Now Open with Delta Asparagus!
1 baguette, thinly sliced on diagonal into 1/4-1/3" thick slices
6 tbsp Moon Dust Extra Virgin Olive Oil, divided
1 garlic clove, halved vertically
8 oz goat cheese, softened slightly
5-6 Moon Dust Farms white peaches, thinly sliced
4 large sprigs fresh sage, leaves separated from stems
3 oz thinly sliced prosciutto, torn into strips
1 tbsp Moon Dust Farms honey
1/2 tsp fine sea salt
1/2 tsp coarsely ground black pepper
1. Heat broiler with rack in the middle of the oven.
2. Lay sliced baguette to fit on a rimmed baking sheet. Brush with 2 tbsp olive oil. Season with salt & pepper. Broil, until tops are golden-brown, 5-8 minutes.
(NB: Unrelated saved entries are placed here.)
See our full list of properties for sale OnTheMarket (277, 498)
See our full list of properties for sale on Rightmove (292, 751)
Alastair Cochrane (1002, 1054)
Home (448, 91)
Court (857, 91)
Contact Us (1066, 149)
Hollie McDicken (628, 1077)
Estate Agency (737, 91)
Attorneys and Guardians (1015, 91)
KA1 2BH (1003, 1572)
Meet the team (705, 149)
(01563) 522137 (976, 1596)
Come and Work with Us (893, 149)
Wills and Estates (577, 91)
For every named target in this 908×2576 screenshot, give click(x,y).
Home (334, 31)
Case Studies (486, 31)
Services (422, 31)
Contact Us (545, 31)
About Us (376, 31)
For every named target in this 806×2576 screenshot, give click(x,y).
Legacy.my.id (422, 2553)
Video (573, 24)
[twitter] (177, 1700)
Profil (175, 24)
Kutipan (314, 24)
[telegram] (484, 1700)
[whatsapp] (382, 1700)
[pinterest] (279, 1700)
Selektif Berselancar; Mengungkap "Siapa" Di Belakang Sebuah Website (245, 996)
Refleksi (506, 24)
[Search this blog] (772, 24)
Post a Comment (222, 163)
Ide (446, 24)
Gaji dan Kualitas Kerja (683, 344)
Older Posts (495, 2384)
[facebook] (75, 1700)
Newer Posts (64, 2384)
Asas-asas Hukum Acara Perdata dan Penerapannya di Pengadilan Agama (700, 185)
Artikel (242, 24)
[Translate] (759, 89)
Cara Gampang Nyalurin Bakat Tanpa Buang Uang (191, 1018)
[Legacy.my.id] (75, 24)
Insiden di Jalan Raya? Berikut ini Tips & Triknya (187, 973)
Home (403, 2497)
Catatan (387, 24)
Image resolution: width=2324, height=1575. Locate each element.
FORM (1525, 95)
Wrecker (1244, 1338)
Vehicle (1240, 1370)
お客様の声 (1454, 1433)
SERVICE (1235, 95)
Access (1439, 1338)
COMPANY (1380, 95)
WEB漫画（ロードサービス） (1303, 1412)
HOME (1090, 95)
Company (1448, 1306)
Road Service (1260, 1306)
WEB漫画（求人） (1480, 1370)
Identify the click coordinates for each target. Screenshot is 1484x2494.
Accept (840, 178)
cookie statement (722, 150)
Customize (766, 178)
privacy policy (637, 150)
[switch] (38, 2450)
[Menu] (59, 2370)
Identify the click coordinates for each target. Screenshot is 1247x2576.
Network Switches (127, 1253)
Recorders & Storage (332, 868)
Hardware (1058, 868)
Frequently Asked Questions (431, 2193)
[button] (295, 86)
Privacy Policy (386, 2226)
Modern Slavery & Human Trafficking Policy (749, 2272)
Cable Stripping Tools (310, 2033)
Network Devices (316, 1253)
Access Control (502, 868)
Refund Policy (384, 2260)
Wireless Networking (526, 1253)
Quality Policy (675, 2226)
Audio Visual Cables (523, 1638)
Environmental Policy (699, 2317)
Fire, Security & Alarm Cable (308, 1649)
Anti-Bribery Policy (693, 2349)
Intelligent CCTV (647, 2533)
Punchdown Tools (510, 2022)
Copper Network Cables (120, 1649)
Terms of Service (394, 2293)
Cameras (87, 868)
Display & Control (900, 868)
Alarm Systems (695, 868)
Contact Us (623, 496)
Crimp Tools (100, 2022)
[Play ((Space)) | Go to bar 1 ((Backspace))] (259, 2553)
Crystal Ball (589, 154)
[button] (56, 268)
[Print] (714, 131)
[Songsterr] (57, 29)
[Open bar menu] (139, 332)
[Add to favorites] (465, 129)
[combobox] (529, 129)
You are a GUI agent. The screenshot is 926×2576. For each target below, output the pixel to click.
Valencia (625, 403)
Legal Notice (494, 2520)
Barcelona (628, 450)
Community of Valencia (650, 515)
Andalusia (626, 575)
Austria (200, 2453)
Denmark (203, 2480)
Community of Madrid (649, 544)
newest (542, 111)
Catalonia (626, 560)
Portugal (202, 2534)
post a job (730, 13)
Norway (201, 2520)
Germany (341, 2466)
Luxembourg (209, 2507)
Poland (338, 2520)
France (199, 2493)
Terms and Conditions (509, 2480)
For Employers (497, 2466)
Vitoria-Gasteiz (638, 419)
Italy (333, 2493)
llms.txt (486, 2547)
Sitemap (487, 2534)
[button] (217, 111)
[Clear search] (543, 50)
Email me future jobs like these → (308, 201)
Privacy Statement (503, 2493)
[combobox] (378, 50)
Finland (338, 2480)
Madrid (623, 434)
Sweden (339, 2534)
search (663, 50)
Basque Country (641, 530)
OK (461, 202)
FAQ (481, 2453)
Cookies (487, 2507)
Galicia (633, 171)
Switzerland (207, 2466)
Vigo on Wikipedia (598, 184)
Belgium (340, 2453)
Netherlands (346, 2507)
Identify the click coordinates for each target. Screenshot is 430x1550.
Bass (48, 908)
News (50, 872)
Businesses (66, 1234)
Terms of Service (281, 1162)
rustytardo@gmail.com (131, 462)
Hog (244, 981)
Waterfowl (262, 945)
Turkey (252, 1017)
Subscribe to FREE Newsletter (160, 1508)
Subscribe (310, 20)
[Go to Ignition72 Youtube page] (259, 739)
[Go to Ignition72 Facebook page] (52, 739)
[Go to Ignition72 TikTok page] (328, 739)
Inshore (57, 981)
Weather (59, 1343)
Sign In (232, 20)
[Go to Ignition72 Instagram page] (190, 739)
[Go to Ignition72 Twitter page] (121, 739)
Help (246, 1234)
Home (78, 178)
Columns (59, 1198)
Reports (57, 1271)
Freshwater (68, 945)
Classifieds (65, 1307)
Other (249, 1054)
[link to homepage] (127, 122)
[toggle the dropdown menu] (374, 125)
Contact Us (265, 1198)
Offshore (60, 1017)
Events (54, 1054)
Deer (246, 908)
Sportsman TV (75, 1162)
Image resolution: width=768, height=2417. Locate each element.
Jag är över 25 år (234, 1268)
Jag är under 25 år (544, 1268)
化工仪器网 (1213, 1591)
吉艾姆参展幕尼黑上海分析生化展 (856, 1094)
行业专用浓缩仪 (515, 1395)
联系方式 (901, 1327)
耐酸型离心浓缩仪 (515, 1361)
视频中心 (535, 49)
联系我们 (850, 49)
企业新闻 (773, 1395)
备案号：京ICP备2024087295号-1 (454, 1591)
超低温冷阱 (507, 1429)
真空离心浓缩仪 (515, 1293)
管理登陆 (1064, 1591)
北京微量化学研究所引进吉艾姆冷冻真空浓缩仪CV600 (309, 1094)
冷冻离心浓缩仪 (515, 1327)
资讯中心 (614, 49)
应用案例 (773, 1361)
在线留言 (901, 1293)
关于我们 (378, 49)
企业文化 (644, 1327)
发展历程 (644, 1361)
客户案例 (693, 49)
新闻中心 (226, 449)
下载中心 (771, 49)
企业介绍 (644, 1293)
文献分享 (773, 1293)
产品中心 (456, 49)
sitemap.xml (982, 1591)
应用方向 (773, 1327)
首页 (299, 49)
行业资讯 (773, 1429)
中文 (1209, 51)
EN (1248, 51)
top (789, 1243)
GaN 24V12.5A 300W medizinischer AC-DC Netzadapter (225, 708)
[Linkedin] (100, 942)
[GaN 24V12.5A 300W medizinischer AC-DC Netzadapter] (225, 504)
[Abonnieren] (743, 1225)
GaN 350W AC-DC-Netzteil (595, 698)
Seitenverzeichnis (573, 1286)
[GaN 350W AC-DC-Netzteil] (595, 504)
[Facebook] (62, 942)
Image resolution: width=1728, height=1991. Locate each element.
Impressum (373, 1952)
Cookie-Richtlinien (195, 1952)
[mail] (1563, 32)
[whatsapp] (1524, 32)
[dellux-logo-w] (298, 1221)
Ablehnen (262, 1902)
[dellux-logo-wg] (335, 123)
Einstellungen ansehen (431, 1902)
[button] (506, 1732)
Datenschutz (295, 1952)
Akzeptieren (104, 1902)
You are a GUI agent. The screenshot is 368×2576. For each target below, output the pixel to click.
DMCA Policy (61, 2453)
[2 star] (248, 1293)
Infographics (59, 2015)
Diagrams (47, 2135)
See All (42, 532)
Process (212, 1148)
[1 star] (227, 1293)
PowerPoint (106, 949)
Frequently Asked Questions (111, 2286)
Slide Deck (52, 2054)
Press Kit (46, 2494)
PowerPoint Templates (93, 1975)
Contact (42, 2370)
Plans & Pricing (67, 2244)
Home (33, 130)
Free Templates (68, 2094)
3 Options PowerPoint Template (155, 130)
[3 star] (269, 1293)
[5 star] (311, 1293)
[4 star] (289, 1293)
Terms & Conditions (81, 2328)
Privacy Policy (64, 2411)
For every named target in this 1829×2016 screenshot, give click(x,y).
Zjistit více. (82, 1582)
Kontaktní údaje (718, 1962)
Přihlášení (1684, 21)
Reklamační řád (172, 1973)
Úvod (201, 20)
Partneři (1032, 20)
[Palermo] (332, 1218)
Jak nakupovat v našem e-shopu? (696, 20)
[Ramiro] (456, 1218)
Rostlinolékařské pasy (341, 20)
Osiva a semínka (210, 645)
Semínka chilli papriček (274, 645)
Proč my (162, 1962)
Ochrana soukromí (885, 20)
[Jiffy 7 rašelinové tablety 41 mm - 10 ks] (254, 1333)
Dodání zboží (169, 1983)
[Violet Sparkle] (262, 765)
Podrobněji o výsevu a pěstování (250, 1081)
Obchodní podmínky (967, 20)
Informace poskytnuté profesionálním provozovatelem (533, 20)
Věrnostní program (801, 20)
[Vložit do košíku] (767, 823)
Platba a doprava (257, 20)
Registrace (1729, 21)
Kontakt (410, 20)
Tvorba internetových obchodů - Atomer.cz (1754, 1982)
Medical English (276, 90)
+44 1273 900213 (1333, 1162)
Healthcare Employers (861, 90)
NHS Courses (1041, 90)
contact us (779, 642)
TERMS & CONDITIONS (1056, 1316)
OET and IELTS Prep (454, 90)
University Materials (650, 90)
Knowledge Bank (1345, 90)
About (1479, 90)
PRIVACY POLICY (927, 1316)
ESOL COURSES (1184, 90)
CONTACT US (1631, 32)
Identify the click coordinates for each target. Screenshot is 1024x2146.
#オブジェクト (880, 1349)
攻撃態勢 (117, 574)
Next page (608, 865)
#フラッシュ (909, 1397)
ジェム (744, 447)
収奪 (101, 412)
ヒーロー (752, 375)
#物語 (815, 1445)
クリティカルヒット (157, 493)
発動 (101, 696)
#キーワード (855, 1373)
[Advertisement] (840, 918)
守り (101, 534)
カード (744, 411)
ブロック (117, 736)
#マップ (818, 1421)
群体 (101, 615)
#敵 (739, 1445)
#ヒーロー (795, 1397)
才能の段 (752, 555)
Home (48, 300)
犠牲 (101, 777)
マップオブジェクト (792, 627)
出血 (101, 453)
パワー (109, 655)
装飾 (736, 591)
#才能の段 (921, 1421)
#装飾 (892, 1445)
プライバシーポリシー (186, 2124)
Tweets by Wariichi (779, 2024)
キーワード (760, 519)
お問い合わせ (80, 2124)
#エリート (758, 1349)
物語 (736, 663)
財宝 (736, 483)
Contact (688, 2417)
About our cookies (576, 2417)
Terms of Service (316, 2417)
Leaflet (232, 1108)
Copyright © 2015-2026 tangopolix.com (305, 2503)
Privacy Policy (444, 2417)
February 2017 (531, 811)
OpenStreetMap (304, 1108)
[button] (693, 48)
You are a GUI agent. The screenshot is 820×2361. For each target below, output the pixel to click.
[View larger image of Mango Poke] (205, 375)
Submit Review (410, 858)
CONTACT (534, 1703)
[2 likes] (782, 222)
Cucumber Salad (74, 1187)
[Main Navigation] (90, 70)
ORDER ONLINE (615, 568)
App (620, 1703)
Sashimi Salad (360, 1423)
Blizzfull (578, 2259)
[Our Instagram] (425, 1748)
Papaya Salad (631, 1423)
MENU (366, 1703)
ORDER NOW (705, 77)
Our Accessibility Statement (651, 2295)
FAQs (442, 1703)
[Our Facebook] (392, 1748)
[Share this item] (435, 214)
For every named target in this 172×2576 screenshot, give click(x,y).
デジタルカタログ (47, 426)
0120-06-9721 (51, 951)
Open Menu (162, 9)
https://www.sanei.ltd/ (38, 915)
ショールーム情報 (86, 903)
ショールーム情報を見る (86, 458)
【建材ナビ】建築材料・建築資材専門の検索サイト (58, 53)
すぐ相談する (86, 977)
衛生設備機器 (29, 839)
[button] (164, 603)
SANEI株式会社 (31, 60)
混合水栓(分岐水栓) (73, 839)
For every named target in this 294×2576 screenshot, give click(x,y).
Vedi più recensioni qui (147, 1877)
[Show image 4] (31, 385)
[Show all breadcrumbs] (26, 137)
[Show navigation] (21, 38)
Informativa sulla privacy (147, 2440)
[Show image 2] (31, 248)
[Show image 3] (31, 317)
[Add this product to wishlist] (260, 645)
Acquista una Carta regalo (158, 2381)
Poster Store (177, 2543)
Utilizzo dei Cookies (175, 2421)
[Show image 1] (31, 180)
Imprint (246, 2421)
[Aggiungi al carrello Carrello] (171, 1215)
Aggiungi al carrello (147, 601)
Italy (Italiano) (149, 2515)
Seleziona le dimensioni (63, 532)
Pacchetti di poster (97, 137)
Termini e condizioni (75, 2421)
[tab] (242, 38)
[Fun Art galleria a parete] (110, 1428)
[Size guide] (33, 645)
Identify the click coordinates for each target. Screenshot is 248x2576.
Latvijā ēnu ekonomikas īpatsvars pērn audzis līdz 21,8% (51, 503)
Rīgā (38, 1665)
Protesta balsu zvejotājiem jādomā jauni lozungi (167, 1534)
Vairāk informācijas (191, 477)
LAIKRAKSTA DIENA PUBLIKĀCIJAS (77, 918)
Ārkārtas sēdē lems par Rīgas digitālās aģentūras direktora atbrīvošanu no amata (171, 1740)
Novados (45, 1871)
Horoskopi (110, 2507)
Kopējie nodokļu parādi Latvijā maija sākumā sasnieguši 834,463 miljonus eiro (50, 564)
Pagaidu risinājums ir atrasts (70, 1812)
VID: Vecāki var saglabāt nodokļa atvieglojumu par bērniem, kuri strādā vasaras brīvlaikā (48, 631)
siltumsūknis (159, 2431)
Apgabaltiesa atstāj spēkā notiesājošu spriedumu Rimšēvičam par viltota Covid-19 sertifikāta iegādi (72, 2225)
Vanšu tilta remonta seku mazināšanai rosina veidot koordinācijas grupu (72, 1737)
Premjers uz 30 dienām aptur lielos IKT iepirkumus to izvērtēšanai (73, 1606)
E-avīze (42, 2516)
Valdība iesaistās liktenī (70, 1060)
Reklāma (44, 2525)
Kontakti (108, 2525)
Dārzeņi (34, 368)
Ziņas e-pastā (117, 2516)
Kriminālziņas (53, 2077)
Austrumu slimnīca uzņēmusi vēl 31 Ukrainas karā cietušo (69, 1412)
3. Immediately rub hot bread tops with cut side of garlic. Let cool.
4. Heat 4 tbsp olive oil in skillet until hot. Add sage leaves, turning once until crisp, 1 1/2-2 minutes total. Remove with slotted spoon. Drain on paper towels. Salt lightly.
5. Spread cheese atop crostini. Top with peaches, prosciutto, & fried sage leaves.
6. Transfer to platter. Drizzle with honey. Top with freshly cracked black pepper. Enjoy!